Karl Lang, Verfasser der 1975 im Limmat-Verlag erschienen einzigen Biografie über Fritz Brupbacher, charakterisierte ihn und sein Wirken im Vorwort zum Buch so:
Wie alle Nonkonformisten ist auch Brupbacher schwer einzureihen und zu etikettieren. Bei den Sozialdemokraten galt er als antisozialistischer Anarchist, bei den Kommunisten als kleinbürgerlicher Individualist, die Historiker verwenden für seinesgleichen verschiedene, gegeneinander nicht genau abgegrenzte Begriffe wie Anarchosozialist, Anarchosyndikalist oder libertärer Sozialist. Diese Schwierigkeit der Klassifizierung mag für Lexika und andere Nachschlagewerke ein Nachteil sein, die Kehrseite davon ist jedoch die andauernde Aktualität vieles dessen, was Brupbacher gedacht und getan hat.
Wenn er auch, getreu seiner anarchistischen Grundhaltung, niemals eine leitende Position in irgendeiner Organisation innehatte, so übte er doch während Jahren einen bedeutenden Einfluß aus auf Sozialdemokratie, Gewerkschaften und Jugendorganisation —ob in aufbauendem oder destruktivem Sinne, bleibt dem Urteil des Lesers überlassen. Mag man sich zu seinem Wirken stellen wie man will, geistige Unabhängigkeit und Altruismus wird man ihm nicht absprechen können.
Damit sei der Vorhang geöffnet für eine hoffentlich unterhaltsame — und vielleicht sogar zum Nachdenken anregende — Folge zum Leben des lebenslangen Ketzers, wie er sich nicht ganz ohne Stolz selber bezeichnete.

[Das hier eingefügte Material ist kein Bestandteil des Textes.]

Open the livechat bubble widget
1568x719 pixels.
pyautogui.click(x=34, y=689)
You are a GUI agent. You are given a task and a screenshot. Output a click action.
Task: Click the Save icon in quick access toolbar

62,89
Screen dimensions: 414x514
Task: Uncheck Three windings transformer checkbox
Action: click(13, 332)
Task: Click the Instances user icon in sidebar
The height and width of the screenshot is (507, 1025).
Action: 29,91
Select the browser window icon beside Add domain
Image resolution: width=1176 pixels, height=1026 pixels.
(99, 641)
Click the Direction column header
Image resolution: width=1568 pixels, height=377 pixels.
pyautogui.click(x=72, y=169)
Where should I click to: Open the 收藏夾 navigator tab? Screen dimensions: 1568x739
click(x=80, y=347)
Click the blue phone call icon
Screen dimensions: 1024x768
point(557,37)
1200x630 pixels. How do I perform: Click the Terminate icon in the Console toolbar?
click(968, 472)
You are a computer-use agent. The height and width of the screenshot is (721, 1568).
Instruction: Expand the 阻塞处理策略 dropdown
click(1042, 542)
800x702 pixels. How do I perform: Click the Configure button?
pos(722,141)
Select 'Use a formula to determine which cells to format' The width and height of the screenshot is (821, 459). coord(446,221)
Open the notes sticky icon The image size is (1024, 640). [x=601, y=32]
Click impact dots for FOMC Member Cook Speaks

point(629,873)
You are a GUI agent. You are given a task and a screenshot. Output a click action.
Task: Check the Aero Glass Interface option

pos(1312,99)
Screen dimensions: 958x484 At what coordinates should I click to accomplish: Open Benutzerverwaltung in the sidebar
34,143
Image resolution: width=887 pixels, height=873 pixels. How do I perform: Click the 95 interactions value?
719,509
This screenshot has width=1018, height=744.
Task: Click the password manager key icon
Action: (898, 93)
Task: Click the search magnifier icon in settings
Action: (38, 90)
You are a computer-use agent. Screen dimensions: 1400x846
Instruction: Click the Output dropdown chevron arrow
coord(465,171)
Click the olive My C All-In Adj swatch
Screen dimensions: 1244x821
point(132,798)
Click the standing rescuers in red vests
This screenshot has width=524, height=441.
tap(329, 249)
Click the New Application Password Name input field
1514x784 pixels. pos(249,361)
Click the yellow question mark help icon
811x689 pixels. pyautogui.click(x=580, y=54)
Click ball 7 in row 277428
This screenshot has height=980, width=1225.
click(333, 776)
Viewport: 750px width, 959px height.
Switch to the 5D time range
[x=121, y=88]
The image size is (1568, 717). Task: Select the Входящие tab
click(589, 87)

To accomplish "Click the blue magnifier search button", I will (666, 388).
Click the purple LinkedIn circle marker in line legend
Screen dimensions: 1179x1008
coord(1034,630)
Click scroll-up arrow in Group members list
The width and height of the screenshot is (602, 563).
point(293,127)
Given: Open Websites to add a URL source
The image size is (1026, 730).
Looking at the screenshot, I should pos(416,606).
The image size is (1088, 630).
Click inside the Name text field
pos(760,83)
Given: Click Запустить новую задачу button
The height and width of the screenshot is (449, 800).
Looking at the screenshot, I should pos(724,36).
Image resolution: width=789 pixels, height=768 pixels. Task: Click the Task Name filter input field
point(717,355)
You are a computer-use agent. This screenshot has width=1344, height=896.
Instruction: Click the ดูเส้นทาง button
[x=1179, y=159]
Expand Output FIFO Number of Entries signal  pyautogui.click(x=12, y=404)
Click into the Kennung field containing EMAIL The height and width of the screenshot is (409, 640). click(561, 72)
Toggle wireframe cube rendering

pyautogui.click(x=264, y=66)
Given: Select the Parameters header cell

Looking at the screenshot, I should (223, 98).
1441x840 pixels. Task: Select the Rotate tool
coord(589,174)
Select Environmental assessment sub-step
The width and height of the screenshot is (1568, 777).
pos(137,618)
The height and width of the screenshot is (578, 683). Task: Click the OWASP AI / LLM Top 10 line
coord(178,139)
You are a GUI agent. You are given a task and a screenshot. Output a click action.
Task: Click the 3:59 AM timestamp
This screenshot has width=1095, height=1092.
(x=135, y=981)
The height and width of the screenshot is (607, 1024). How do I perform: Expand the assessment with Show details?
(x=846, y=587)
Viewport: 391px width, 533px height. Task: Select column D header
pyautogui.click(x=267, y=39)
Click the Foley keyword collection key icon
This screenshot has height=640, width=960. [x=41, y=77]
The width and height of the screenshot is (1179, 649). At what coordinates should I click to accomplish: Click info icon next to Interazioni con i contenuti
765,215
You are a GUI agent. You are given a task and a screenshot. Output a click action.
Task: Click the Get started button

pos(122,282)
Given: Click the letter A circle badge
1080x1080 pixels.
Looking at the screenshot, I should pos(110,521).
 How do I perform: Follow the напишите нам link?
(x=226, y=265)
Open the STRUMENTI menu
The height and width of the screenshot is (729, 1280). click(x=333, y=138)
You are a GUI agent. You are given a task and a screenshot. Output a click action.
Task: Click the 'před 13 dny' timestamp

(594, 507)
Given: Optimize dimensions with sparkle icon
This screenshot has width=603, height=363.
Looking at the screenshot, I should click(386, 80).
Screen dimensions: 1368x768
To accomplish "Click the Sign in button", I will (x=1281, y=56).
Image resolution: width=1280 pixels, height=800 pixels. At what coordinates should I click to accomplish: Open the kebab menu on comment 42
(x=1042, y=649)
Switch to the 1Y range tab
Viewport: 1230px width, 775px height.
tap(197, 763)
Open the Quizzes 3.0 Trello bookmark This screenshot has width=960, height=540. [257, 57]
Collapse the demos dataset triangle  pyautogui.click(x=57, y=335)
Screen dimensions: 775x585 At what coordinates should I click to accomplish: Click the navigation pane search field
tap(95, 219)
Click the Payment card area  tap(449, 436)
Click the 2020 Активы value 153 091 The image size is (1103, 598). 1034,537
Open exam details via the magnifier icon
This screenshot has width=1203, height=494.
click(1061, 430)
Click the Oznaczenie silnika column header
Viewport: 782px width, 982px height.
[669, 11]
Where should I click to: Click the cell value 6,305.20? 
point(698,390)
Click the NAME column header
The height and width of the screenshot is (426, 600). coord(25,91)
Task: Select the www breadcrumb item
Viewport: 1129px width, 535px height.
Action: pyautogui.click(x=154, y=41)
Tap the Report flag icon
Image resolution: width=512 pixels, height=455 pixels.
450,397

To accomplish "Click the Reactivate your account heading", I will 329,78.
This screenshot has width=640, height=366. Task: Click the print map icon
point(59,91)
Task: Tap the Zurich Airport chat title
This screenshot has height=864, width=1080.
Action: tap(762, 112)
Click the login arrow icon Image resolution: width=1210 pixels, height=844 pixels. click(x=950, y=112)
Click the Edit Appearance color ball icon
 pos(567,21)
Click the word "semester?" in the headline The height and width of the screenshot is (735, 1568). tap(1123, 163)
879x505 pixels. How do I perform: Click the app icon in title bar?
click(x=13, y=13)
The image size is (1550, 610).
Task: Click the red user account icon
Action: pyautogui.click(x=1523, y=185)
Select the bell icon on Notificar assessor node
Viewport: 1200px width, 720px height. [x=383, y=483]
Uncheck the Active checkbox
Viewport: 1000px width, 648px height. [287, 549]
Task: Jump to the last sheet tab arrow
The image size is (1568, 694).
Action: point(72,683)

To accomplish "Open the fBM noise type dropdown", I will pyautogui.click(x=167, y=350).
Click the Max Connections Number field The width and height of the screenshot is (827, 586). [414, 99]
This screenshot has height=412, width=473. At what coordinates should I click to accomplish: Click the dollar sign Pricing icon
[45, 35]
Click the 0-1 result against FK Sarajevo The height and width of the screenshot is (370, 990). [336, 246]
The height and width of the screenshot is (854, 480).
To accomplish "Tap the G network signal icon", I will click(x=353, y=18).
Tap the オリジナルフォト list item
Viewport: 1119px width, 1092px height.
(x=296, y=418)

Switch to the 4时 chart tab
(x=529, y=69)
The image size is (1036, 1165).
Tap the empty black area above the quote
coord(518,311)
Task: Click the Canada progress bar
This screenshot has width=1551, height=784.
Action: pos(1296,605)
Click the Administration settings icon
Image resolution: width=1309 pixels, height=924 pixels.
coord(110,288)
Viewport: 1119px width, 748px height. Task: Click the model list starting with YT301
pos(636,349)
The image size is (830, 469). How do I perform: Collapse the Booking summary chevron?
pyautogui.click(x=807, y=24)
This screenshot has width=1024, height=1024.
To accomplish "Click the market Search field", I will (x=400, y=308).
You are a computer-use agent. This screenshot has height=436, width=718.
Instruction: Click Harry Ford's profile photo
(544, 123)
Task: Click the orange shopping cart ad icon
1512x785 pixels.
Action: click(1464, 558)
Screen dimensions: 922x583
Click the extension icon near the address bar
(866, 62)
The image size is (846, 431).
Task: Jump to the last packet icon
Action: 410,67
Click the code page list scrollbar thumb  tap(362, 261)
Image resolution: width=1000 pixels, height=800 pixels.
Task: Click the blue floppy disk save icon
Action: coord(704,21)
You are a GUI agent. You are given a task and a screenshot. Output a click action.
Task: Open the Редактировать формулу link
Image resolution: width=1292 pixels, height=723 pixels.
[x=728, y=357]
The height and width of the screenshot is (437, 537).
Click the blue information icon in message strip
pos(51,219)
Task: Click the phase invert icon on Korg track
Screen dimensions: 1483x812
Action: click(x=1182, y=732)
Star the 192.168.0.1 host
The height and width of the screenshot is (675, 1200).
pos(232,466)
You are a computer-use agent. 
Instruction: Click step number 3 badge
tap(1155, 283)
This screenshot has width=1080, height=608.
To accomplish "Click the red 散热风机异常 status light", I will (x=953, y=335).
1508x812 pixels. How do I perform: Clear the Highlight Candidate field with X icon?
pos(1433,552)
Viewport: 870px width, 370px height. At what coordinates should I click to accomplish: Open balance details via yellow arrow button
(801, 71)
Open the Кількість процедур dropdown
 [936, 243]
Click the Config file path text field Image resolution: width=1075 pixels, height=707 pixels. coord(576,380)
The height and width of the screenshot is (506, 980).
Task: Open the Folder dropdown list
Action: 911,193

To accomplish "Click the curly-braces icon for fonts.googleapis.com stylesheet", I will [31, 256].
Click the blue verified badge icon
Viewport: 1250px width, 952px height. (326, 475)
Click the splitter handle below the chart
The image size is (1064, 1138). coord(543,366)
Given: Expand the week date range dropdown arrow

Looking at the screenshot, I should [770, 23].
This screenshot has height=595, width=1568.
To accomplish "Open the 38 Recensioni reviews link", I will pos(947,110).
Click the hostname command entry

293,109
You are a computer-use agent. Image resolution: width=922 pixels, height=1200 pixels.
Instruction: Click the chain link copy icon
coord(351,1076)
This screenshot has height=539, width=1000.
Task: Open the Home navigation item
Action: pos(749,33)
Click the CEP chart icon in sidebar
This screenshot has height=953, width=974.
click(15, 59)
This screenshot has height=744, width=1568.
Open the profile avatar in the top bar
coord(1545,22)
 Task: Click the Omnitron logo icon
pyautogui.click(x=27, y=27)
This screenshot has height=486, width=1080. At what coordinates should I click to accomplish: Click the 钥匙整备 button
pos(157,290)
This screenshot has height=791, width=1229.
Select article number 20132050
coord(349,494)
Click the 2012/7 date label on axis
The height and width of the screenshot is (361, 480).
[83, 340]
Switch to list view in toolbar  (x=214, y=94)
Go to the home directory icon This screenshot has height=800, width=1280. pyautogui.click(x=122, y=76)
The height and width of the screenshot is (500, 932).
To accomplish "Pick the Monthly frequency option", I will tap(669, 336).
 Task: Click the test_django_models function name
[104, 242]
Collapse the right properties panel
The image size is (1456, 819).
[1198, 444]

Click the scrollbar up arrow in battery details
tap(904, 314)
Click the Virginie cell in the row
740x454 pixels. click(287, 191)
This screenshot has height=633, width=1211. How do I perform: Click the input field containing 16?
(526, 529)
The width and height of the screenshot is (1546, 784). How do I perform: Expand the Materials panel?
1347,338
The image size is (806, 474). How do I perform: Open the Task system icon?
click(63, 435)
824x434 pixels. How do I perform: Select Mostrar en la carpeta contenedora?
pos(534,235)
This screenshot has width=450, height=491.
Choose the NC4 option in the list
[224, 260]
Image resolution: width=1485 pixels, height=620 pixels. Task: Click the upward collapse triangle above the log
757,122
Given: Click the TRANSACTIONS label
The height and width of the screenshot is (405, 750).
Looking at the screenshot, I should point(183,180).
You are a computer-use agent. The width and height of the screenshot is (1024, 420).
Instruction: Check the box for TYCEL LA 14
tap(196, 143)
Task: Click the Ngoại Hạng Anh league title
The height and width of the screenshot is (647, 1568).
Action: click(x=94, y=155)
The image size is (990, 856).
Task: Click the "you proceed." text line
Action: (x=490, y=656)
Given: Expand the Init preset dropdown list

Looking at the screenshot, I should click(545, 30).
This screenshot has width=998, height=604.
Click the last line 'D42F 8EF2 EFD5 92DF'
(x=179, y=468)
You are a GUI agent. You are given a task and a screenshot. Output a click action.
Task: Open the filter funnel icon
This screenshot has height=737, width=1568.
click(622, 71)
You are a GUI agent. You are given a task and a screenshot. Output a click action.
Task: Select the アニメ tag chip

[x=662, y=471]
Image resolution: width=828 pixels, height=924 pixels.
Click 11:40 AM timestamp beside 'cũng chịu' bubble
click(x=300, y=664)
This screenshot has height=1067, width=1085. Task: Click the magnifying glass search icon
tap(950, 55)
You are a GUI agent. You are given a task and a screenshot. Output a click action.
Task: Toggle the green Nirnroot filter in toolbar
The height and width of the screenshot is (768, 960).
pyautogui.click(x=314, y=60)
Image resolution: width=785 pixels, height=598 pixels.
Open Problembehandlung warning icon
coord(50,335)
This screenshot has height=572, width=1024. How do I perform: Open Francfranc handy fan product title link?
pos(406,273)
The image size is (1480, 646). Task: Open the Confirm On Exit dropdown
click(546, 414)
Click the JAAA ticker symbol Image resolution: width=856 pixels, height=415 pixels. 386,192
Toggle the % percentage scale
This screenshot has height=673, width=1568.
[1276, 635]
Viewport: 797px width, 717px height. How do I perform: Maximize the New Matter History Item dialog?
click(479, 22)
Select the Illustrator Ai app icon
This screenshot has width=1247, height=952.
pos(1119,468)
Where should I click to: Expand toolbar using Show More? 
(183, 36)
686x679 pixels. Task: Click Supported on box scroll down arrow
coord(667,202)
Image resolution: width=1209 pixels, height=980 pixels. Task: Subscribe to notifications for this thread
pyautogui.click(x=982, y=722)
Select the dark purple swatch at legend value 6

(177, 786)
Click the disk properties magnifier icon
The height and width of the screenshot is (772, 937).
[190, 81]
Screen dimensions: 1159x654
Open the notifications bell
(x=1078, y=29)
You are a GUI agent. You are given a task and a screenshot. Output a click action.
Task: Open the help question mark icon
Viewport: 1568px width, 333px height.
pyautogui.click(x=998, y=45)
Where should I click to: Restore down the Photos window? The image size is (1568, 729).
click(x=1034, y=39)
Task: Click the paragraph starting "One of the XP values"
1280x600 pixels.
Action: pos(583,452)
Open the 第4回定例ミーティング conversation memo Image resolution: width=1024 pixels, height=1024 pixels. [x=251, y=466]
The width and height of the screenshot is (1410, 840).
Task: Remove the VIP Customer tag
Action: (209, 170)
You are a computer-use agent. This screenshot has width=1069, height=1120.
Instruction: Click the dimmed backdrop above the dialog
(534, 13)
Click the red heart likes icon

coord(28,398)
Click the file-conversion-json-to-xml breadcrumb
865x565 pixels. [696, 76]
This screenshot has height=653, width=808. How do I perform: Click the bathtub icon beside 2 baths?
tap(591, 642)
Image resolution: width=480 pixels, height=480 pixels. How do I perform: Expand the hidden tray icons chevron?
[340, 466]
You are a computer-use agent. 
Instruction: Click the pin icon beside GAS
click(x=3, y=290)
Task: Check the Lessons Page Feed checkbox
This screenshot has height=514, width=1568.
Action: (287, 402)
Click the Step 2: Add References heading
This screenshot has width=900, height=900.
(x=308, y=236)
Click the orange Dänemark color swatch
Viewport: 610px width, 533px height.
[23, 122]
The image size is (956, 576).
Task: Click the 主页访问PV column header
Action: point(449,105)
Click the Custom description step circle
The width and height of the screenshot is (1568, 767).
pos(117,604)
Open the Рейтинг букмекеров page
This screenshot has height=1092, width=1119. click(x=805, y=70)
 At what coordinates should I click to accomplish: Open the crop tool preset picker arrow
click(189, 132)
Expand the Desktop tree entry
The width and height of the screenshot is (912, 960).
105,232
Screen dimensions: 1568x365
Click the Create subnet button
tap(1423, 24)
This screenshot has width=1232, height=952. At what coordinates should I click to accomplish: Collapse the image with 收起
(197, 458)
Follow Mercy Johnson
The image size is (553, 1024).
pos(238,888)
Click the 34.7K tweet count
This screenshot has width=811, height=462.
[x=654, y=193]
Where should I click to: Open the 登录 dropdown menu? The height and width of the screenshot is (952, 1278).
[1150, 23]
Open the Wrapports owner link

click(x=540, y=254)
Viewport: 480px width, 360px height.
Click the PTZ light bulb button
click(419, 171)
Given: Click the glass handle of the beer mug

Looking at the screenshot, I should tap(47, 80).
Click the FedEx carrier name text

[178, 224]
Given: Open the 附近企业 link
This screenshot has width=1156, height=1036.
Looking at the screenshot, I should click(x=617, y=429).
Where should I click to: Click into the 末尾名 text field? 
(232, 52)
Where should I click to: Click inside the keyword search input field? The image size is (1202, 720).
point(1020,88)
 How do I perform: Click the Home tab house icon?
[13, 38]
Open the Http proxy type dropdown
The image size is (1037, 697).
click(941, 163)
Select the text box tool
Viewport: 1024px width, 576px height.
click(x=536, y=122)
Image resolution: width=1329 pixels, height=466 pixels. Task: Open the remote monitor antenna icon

Der 1874 in Zürich geborene kleine Fritz entstammte einer Familie, die es geschafft hatte, ihre wirtschaftliche Existenz auf eine sichere bürgerliche Grundlage zu stellen. Sein Vater war vom Prokuristen einer Seifen- und Bürstenfabrik bis zum Besitzer eines Hotels an der Bahnhofstrasse aufgestiegen. Sein Sohn urteilte später hart über ihn:
Es war der personifizierte Kleinbürger dieser Zeit, fast mehr, wie er im Buche steht, als wie er im Leben vorkommt. Sogar unter seinesgleichen war er eine Ausnahme oder eine Art Gipfelpunkt. Pflicht, Pflicht, Pflicht — bis einem die Pflicht zum Halse heraushing. Aber von einer ganz außerordentlichen Ehrlichkeit. Verstand sich gar nicht auf vergnügliche Dinge. Sein einziges Pläsier war neben dem Vaterwerden und Vatersein das Turnen. Andere als Kassabücher flößten ihm keinen großen Respekt ein, und das ständige Romanlesen der Mutter war ihm ein Dorn im Auge. (alle Texte in blau sind Auszüge aus Brupbachers Autobiographie)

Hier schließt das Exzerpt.